The collection ends with an engaging essay in which Connolly traces his history as a reader, viewer, and writer of horror. I often skim or skip nonfiction essays in a collection of fiction, but this one -- like the collection as a whole -- is both insightful and entertaining.

RECOMMENDED

Friday
Oct302015

Andersonville by Edward M. Erdelac

Published by Random House/Hydra on August 18, 2015

The first quarter of Andersonville is extraordinary. After that, the novel drifts into the conventions of horror fiction. Although the novel as a whole does not live up to the promise of its beginning, it remains a well-told tale.

A black man named Barclay Lourdes sneaks onto a train and assumes the identity of a captured Union soldier. Confederate soldiers take Barclay and their other prisoners to Camp Sumter in Andersonville, Georgia. It is a brutal place. Edward M. Erdelac describes the stench, disease, starvation, and cruelty that pervade the prison camp in vivid language. It is a place more suited to lice, maggots, and vermin than the prisoners who inhabit it.

The premise of Erdelac’s novel is that Andersonville (an actual prison camp during the Civil War) was intentionally made into a place of depravity so that demons would have an earthly environment in which they could thrive. Barclay, a practitioner of hoodoo and voudon, has been asked to investigate the camp by Quitman Day, whose western magic (the kind that involves pentangles) is ineffective inside the camp. The fact that Barclay and Day support opposites of the war provides a source of tension despite their childhood friendship. The fact that Barclay blames Day for his sister’s death creates more than tension.

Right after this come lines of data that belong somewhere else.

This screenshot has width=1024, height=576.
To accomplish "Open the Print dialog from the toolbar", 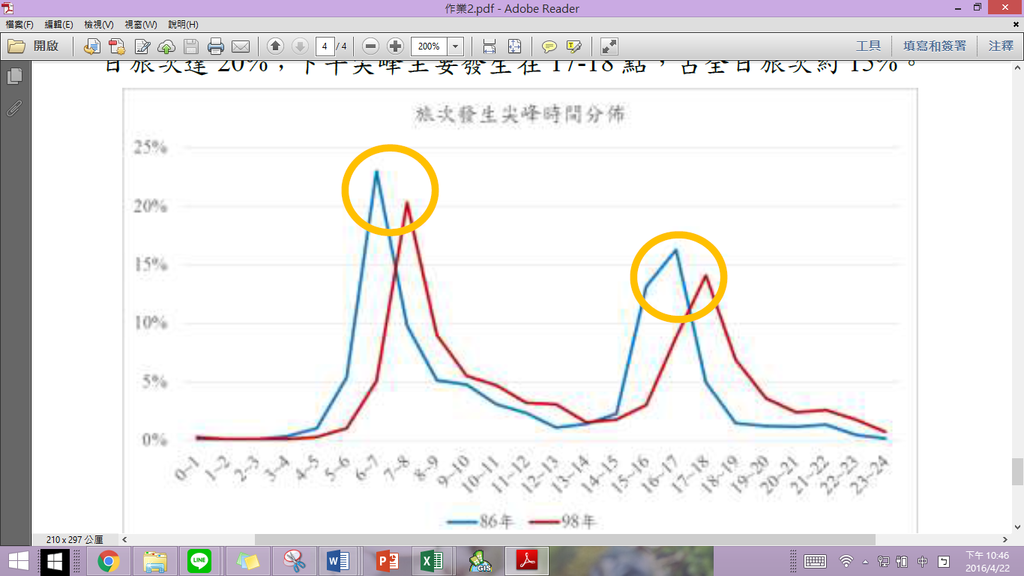I will pos(216,45).
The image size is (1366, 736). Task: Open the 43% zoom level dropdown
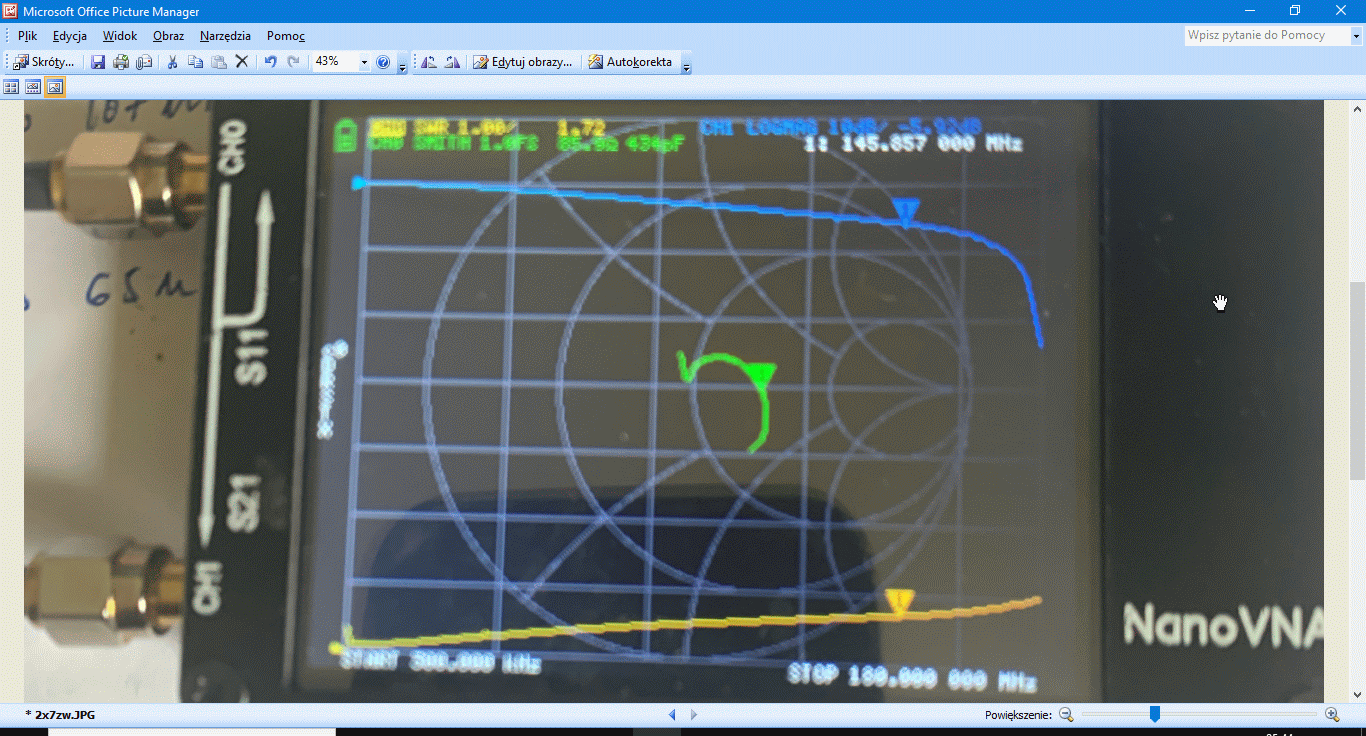point(364,62)
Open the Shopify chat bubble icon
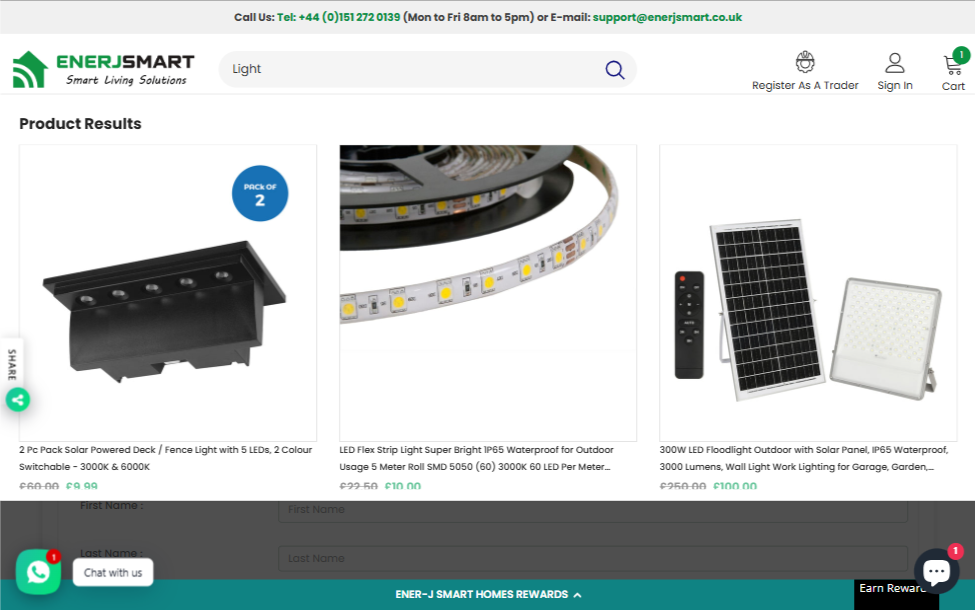This screenshot has height=610, width=975. point(936,571)
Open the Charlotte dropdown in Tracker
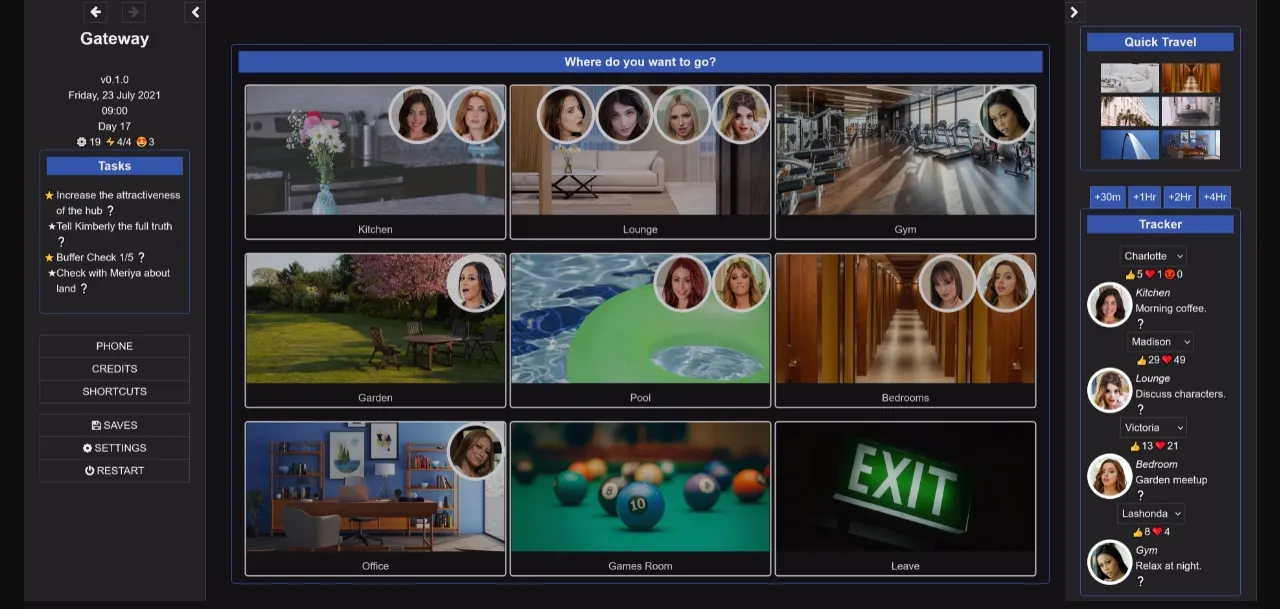This screenshot has width=1280, height=609. (x=1153, y=256)
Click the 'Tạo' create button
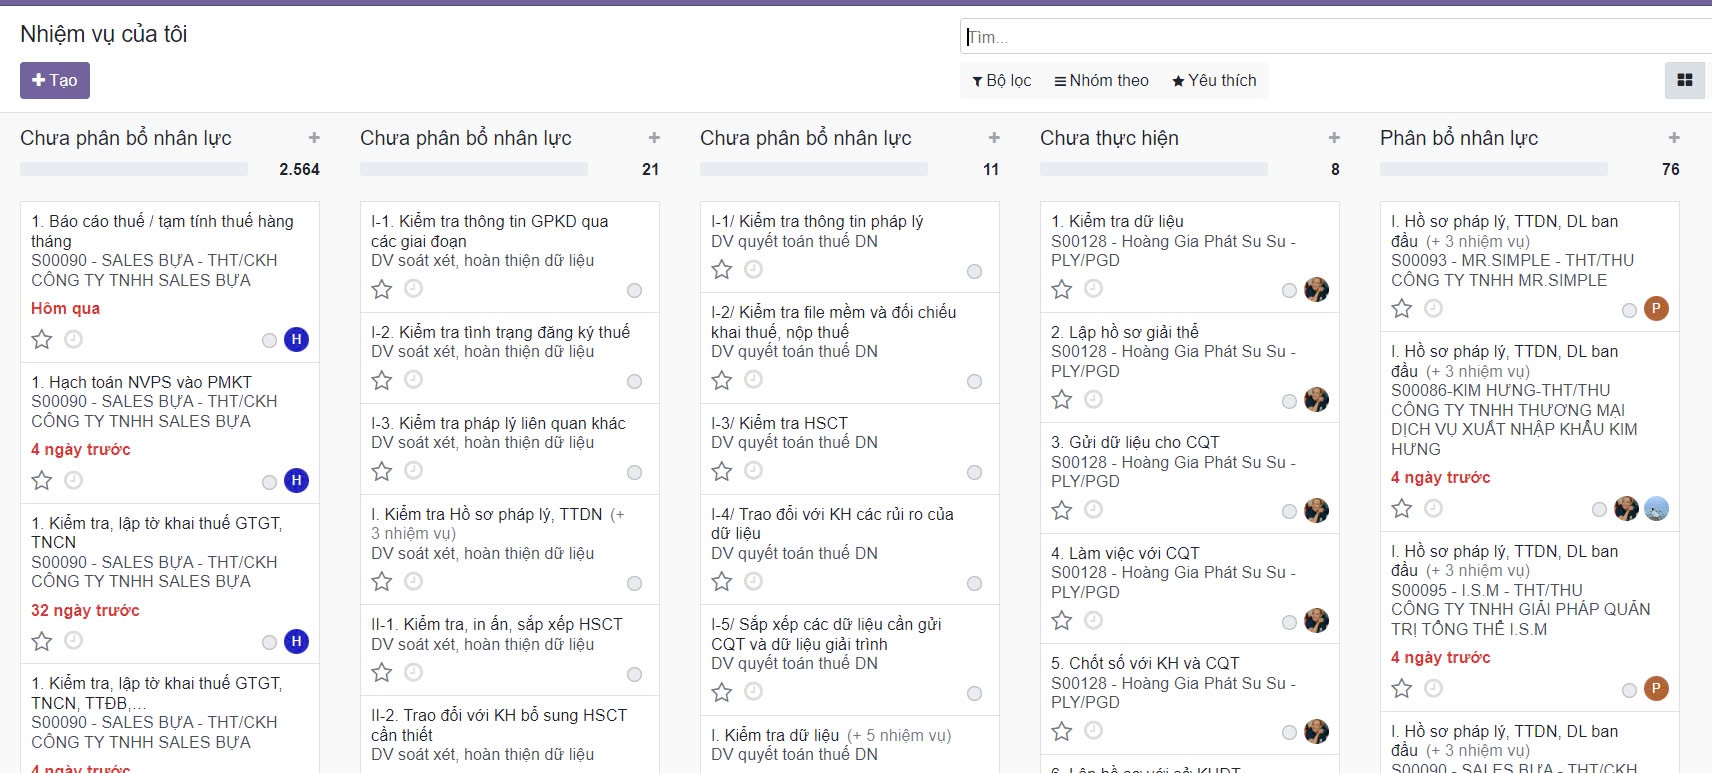1712x773 pixels. point(55,81)
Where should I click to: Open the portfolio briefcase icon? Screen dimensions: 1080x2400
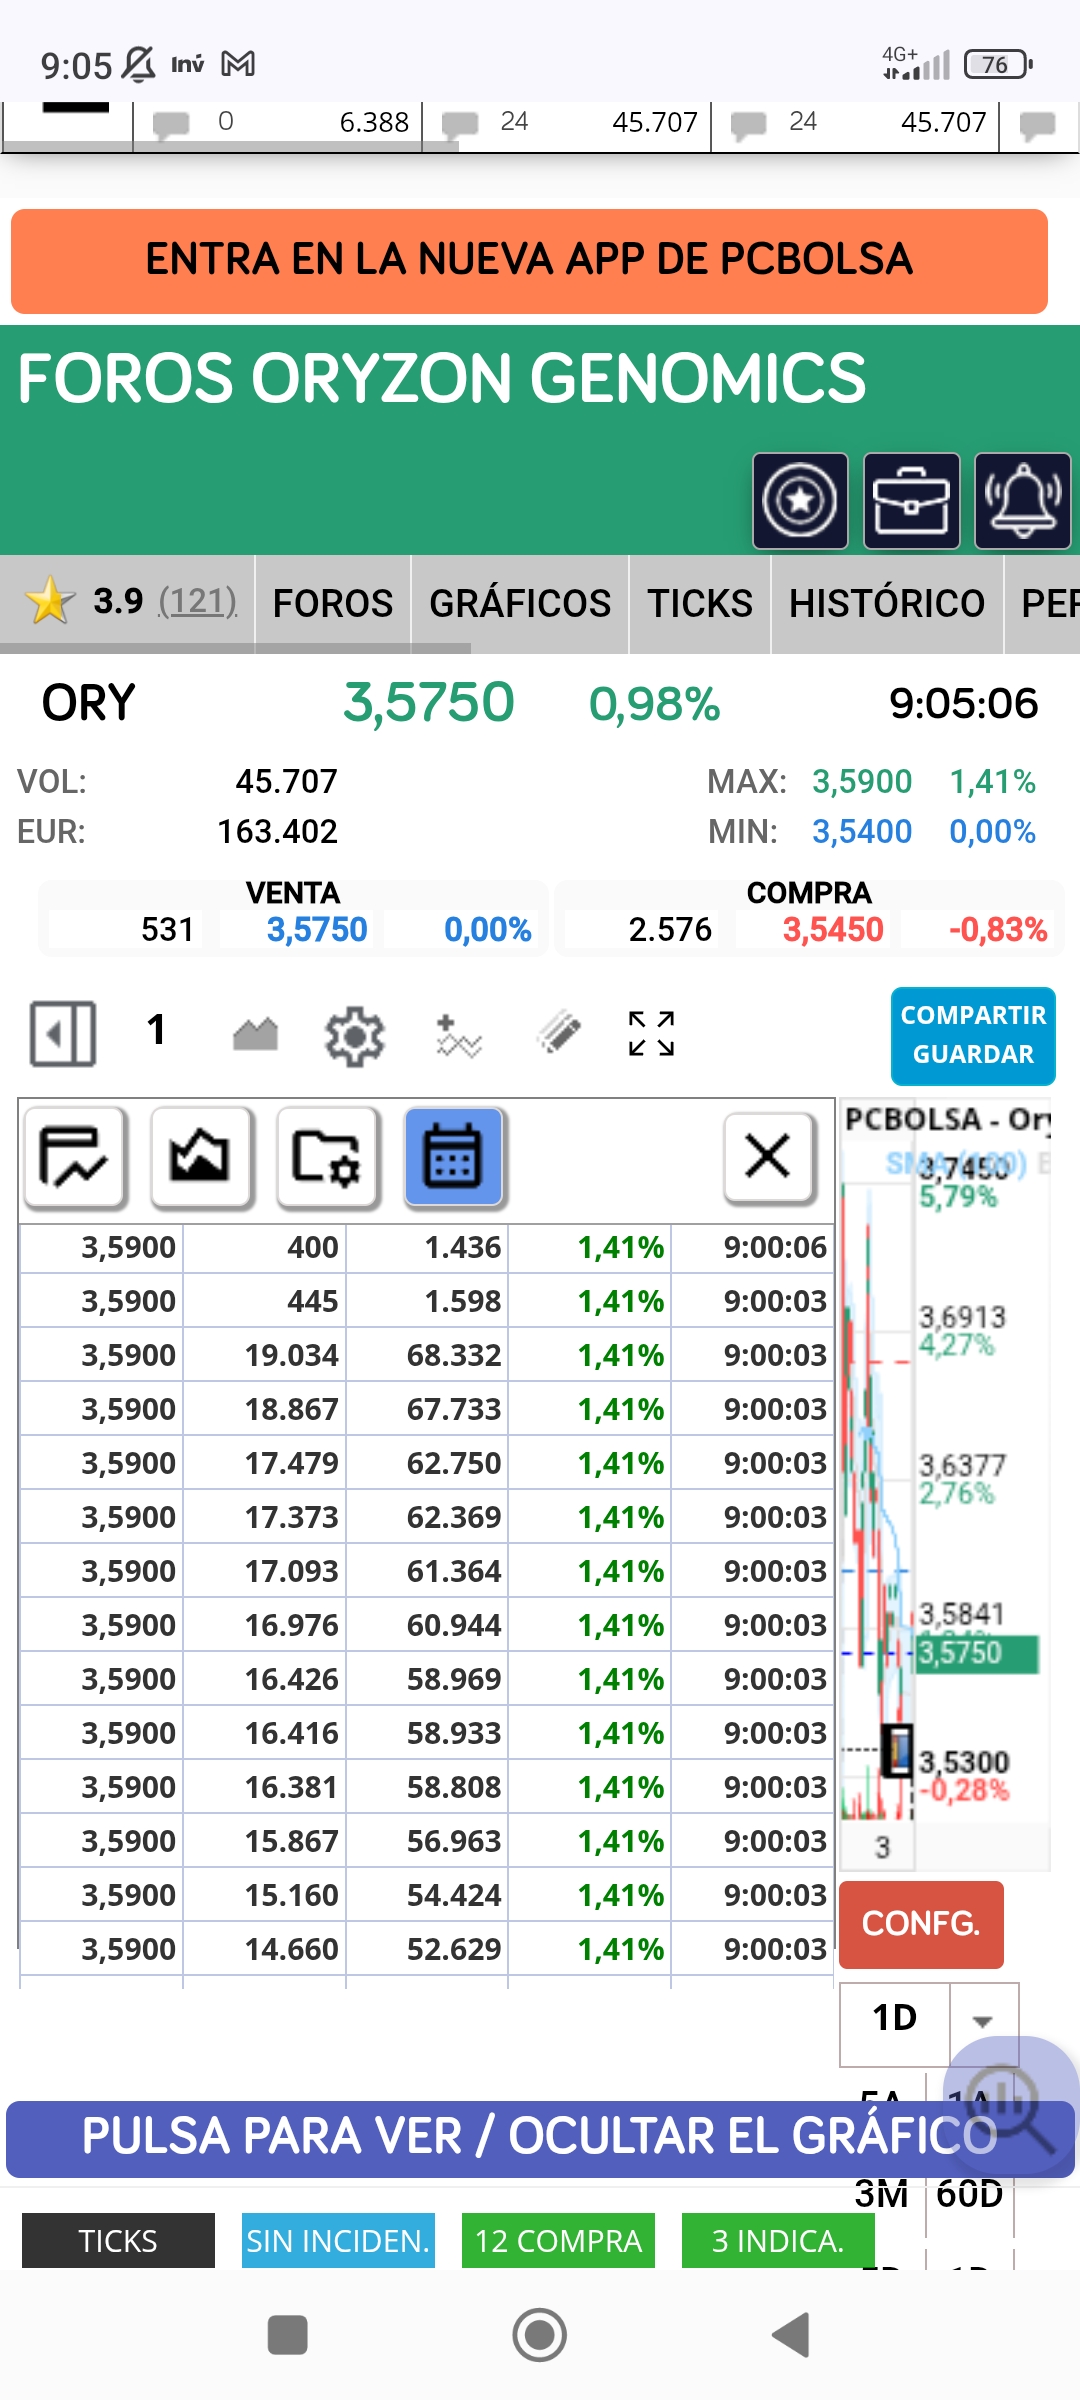coord(911,501)
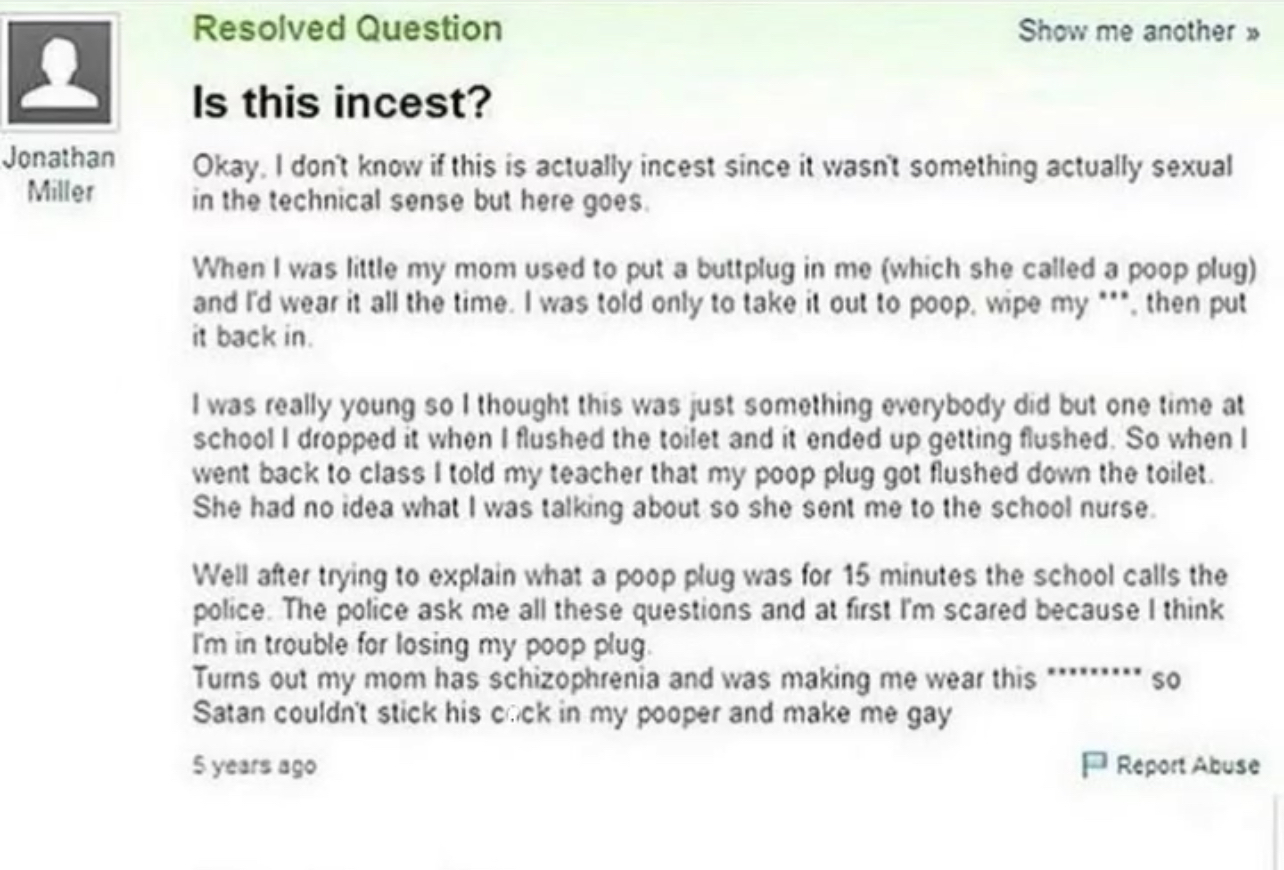Screen dimensions: 1284x870
Task: Click the bold question title heading
Action: 341,101
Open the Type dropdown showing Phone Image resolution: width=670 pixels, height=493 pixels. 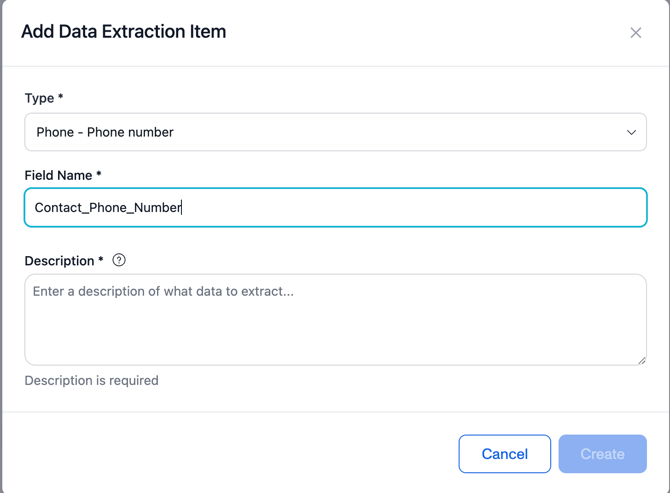tap(335, 132)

Like many novels that rely upon magic and the supernatural to fuel the plot, I think Andersonville might have been a better book without the magic. The dramatic setting and Barclay’s multifaceted personality lend themselves to a more serious work of fiction. Still, the story is fun. It goes the way a horror fan would expect it to go. That might disappoint readers who are looking for surprises, but strong characters and fast action overcome the story’s weaknesses.